Ranunculus (Ranunculus spp.) adds bright color to the flower garden or bulb border from late winter to early summer. Tender, tuberous perennials, ranunculus grows in U.S. Department of Agriculture plant hardiness zones 7 through 9, where they reach a height of 10-to-24 inches tall. Used for bedding and cut flowers, ranunculus is a member of the buttercup family. Pompom-like flowers range in color from white to shades of pink, yellow and red. Plant tubers in fall within the hardiness range.


  1. Select a site for your ranunculus where the plants can receive five or six hours of sunlight each day in a well-drained location. Use a raised bed if good drainage cannot be assured to prevent rotting of ranunculus tubers.
  2. Test your soil pH levels using a home pH tester or kit, following product instructions. Adjust soil pH to a range between 6 and 7, following soil test recommendations.
  3. Sprinkle bone meal over the planting area, following package recommendations.
  4. Spread a fertilizer blend designed specifically for bulbs, using half the strength recommended by the manufacturer.
  5. Apply a 1- to 2-inch deep layer of organic matter, such as compost, over the planting bed.
  6. Cultivate the soil to a depth of 9-to-12 inches, working fertilizer and organic matter into the planting bed.
  7. Water the bulb bed the day before planting the ranunculus tubers.
  8. Set ranunculus tubers 2 inches deep and 6-to-8 inches apart with prongs down.
  9. Spread the ranunculus bed with 2-to-3 inches of mulch.


  1. Water ranunculus after leaves emerge when necessary to maintain a moist planting area but do not saturate soil.

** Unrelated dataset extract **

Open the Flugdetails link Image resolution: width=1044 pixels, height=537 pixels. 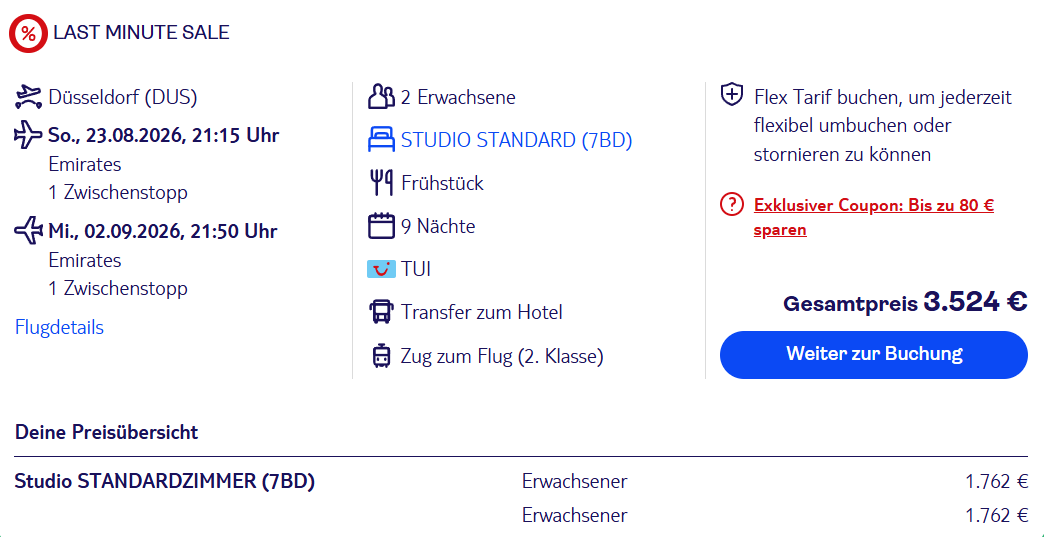click(x=59, y=328)
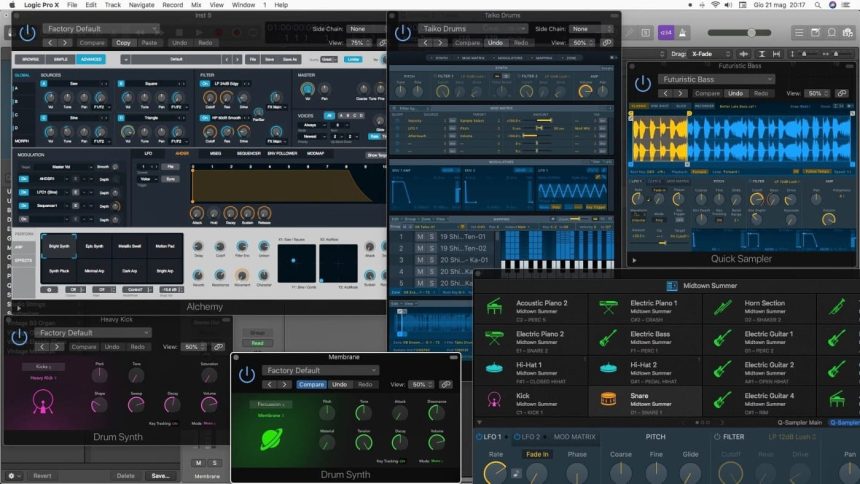Select the Hi-Hat 1 cymbal icon
This screenshot has height=484, width=860.
493,369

Ranunculs tubers rot very easily in wet soil. Use a soaker hose or other form of ground irrigation to avoid wetting flowers once ranunculus begins to bud.

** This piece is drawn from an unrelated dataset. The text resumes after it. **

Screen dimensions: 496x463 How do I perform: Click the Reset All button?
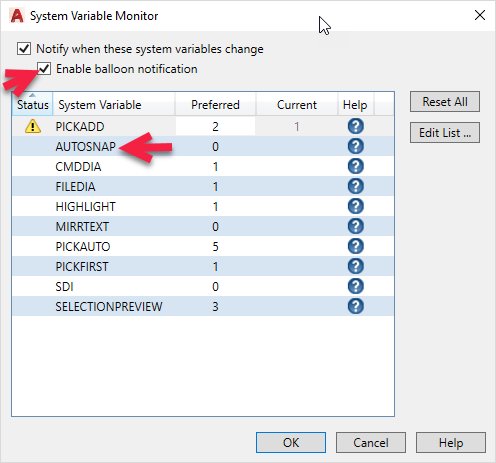tap(445, 102)
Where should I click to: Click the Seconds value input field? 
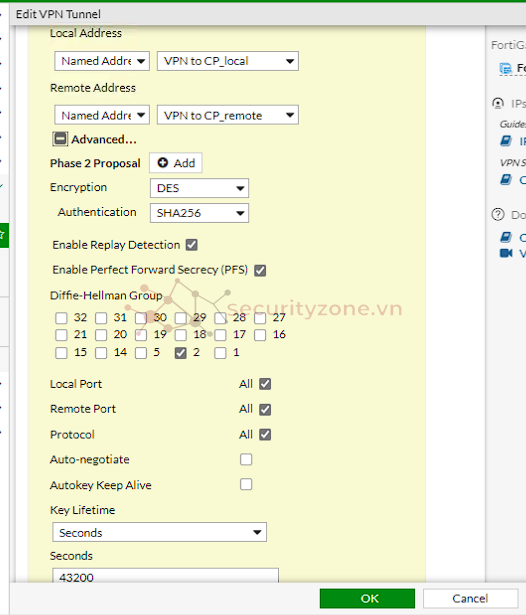166,576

  2. Remove spent flowers to encourage additional bloom.
  3. Stop watering and allow foliage to yellow and die down naturally after the bloom period.

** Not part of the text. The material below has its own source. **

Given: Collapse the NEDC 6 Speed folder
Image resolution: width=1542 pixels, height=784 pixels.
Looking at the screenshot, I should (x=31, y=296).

  4. Leave ranunculus tubers in the ground when planted within the hardiness range where soil is not subject to excessive moisture.
  5. Apply fertilizer to the planting bed after foliage dies down. A balanced fertilizer blend, such as 10-10-10, bone meal or a fertilizer blend designed specifically for flower bulbs, can be used, following product instructions.
  6. Water immediately after fertilizing.


  1. Dig bulbs after foliage turns yellow, if desired, and cut off the tops. Digging and storing is a method of preserving ranunculus tubers often practiced in the West, according to the “New Sunset Western Garden Book.”
  2. Allow ranunculus tubers to dry for about one or two weeks.
  3. Place dry tubers in vermiculite or in loose-knit bags and hang them in an area where there is good ventilation. Store in a cool, dry place. Temperatures between 60 and 68 degrees Fahrenheit are ideal for storage of tubers.